Tips To Losing the last 10 pounds!

You've trained hard; filled your fridge, freezer, and pantry with healthy fare; and been diligent about getting your H2O. But despite all that, a little bit of flab lingers. Don't give up! These 14 simple strategies will help you drop 10 pounds in just a month. (Do at least one a day for the first two weeks, then continue using the ones that work best for you for the next two.) You can't get around cutting calories--just don't go below 1,200 a day; 1,500 if you're also doing our bikini body workout, page 98--but the process won't be painful.
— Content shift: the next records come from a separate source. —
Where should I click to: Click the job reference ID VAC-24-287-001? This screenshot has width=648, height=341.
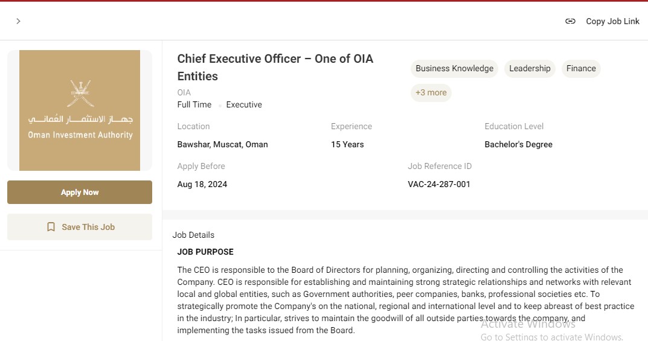coord(439,184)
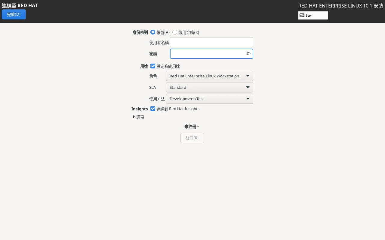Click the keyboard icon in the top right
Viewport: 385px width, 240px height.
pyautogui.click(x=302, y=15)
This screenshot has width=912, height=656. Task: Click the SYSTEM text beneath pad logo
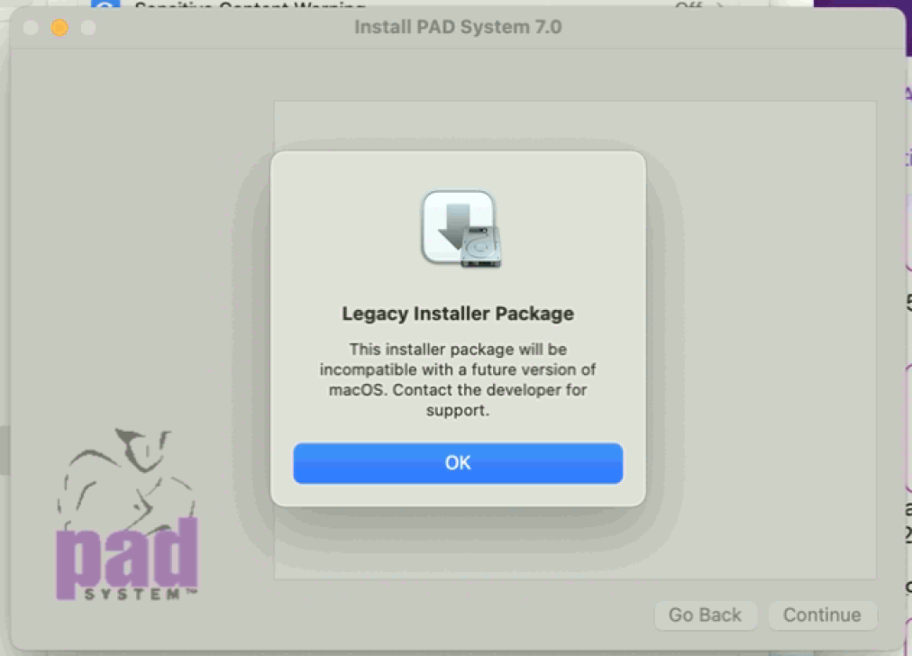tap(132, 594)
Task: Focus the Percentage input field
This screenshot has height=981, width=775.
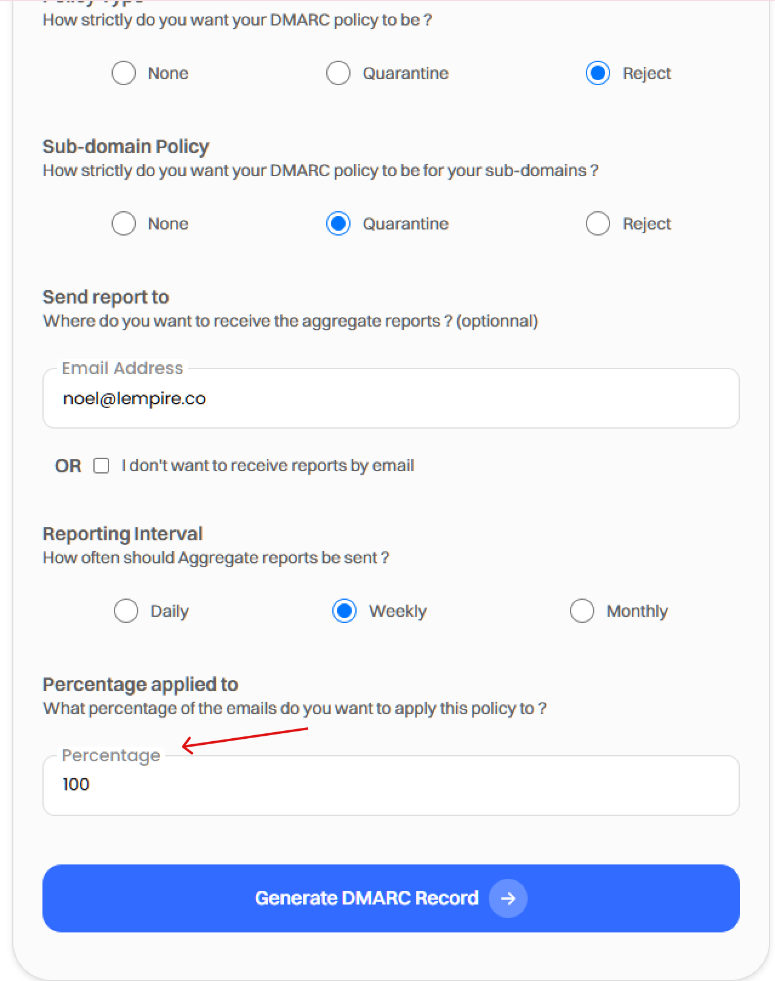Action: tap(391, 785)
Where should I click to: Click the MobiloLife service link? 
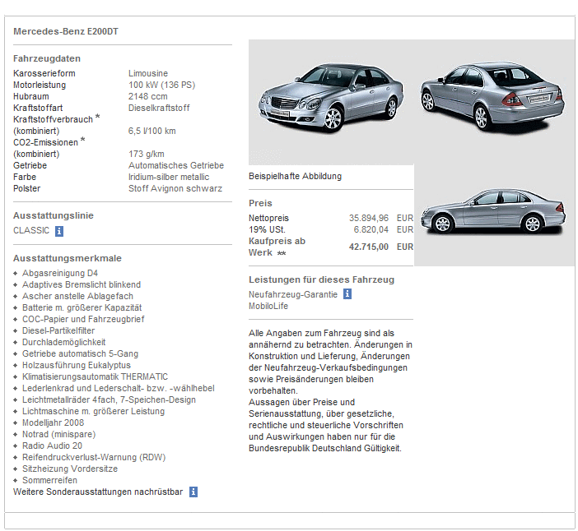tap(268, 306)
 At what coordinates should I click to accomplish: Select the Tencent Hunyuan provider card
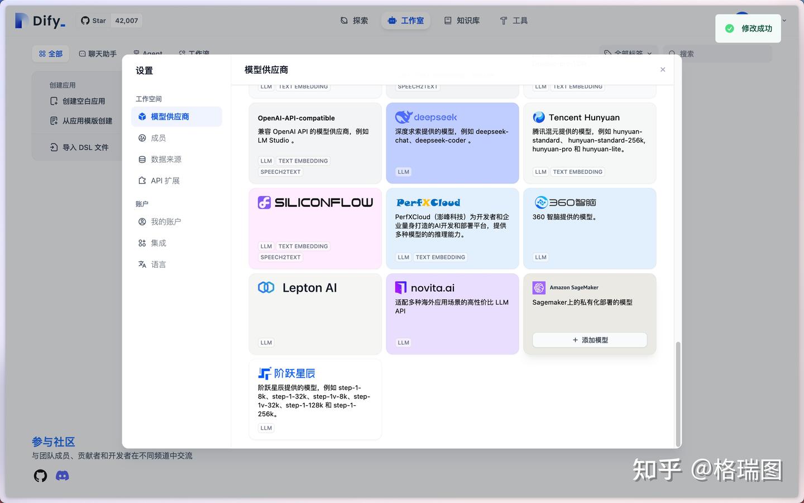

The tips are designed to boost satiety, banish bloat, rev up your metabolism, and strip away unnecessary additives that can make you retain weight and feel sluggish.



A University of California, Irvine, study found that oleic acid, found in "good" fats, curbs hunger pangs by triggering the production of a compound called oleoylethanolamide in your small intestine. Two of the best sources: olives and olive oil. Use a teaspoon of olive oil on grilled vegetables, pop a few seasoned Greek olives as an appetizer, or whip up these olive-enhanced lettuce wraps: Fill two large romaine leaves with 2 tablespoons each roasted-red pepper hummus and chopped cucumber, five sliced black olives, and 1 teaspoon toasted pine nuts; roll up the leaves. They make a quick, cool, low-calorie meal-perfect for post-workout noshing on a warm summer night.



You've heard it before, but new research conforms it-eating slowly can help you eat less but feel just as satisfied. And that keeps you slim. A study involving more than 3,000 men and women published in the British Medical Journal showed that speedy eaters are three times more likely to be overweight than those who are slower-paced. Additional research at the University of Rhode Island found that leisurely eaters took in four times fewer calories--while the people who gobbled down their food reported feeling unsatisfied after their meal, despite eating more in less time.
"Give yourself at least 20 minutes to eat. Putting your fork down or taking a sip of water between bites will help you slow down and will let you really focus on the flavors in your food," says Christine Gerbstadt, M.D., R.D., a spokeswoman for the American Dietetic Association. "It sounds so simple, but most of us don't do it."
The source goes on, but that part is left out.